Repeat each entry. Keep every line exactly as it is.

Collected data
------------------------------------------------------------------------
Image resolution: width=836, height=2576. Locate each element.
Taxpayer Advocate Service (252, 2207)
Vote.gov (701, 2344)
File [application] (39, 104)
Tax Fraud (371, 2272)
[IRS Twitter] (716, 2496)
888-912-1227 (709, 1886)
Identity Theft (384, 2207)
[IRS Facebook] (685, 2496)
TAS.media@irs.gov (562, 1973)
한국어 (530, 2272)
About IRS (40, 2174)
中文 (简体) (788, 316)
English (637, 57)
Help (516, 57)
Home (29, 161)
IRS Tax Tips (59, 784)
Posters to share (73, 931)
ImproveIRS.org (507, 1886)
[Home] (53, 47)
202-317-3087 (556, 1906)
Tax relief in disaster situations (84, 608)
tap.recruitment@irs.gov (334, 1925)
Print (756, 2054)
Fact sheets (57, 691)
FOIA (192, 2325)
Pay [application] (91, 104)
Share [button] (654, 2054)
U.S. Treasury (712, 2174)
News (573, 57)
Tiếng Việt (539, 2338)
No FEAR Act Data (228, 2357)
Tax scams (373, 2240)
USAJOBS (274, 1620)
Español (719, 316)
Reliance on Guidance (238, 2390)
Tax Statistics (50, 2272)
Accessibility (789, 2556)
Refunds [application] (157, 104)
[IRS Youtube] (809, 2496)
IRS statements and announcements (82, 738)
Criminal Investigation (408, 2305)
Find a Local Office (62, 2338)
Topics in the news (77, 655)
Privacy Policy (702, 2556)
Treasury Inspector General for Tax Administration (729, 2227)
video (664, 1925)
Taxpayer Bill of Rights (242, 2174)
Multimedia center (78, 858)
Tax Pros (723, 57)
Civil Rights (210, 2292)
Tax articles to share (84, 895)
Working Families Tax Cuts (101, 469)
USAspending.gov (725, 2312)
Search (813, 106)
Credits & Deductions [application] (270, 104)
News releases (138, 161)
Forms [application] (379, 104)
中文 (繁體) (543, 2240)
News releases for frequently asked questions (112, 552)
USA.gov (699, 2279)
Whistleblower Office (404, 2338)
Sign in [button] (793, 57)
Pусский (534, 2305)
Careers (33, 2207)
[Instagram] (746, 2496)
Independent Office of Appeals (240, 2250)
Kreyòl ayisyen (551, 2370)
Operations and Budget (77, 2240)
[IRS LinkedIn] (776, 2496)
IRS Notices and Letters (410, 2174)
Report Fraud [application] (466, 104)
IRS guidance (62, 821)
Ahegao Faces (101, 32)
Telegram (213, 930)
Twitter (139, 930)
------------------------------------------------------------------------
- [EXPECTED OUTPUT]:
Image resolution: width=836, height=2576. Locate each element.
Taxpayer Advocate Service (252, 2207)
Vote.gov (701, 2344)
File [application] (39, 104)
Tax Fraud (371, 2272)
[IRS Twitter] (716, 2496)
888-912-1227 (709, 1886)
Identity Theft (384, 2207)
[IRS Facebook] (685, 2496)
TAS.media@irs.gov (562, 1973)
한국어 (530, 2272)
About IRS (40, 2174)
中文 (简体) (788, 316)
English (637, 57)
Help (516, 57)
Home (29, 161)
IRS Tax Tips (59, 784)
Posters to share (73, 931)
ImproveIRS.org (507, 1886)
[Home] (53, 47)
202-317-3087 (556, 1906)
Tax relief in disaster situations (84, 608)
tap.recruitment@irs.gov (334, 1925)
Print (756, 2054)
Fact sheets (57, 691)
FOIA (192, 2325)
Pay [application] (91, 104)
Share [button] (654, 2054)
U.S. Treasury (712, 2174)
News (573, 57)
Tiếng Việt (539, 2338)
No FEAR Act Data (228, 2357)
Tax scams (373, 2240)
USAJOBS (274, 1620)
Español (719, 316)
Reliance on Guidance (238, 2390)
Tax Statistics (50, 2272)
Accessibility (789, 2556)
Refunds [application] (157, 104)
[IRS Youtube] (809, 2496)
IRS statements and announcements (82, 738)
Criminal Investigation (408, 2305)
Find a Local Office (62, 2338)
Topics in the news (77, 655)
Privacy Policy (702, 2556)
Treasury Inspector General for Tax Administration (729, 2227)
video (664, 1925)
Taxpayer Bill of Rights (242, 2174)
Multimedia center (78, 858)
Tax Pros (723, 57)
Civil Rights (210, 2292)
Tax articles to share (84, 895)
Working Families Tax Cuts (101, 469)
USAspending.gov (725, 2312)
Search (813, 106)
Credits & Deductions [application] (270, 104)
News releases (138, 161)
Forms [application] (379, 104)
中文 (繁體) (543, 2240)
News releases for frequently asked questions (112, 552)
USA.gov (699, 2279)
Whistleblower Office (404, 2338)
Sign in [button] (793, 57)
Pусский (534, 2305)
Careers (33, 2207)
[Instagram] (746, 2496)
Independent Office of Appeals (240, 2250)
Kreyòl ayisyen (551, 2370)
Operations and Budget (77, 2240)
[IRS LinkedIn] (776, 2496)
IRS Notices and Letters (410, 2174)
Report Fraud [application] (466, 104)
IRS guidance (62, 821)
Ahegao Faces (101, 32)
Telegram (213, 930)
Twitter (139, 930)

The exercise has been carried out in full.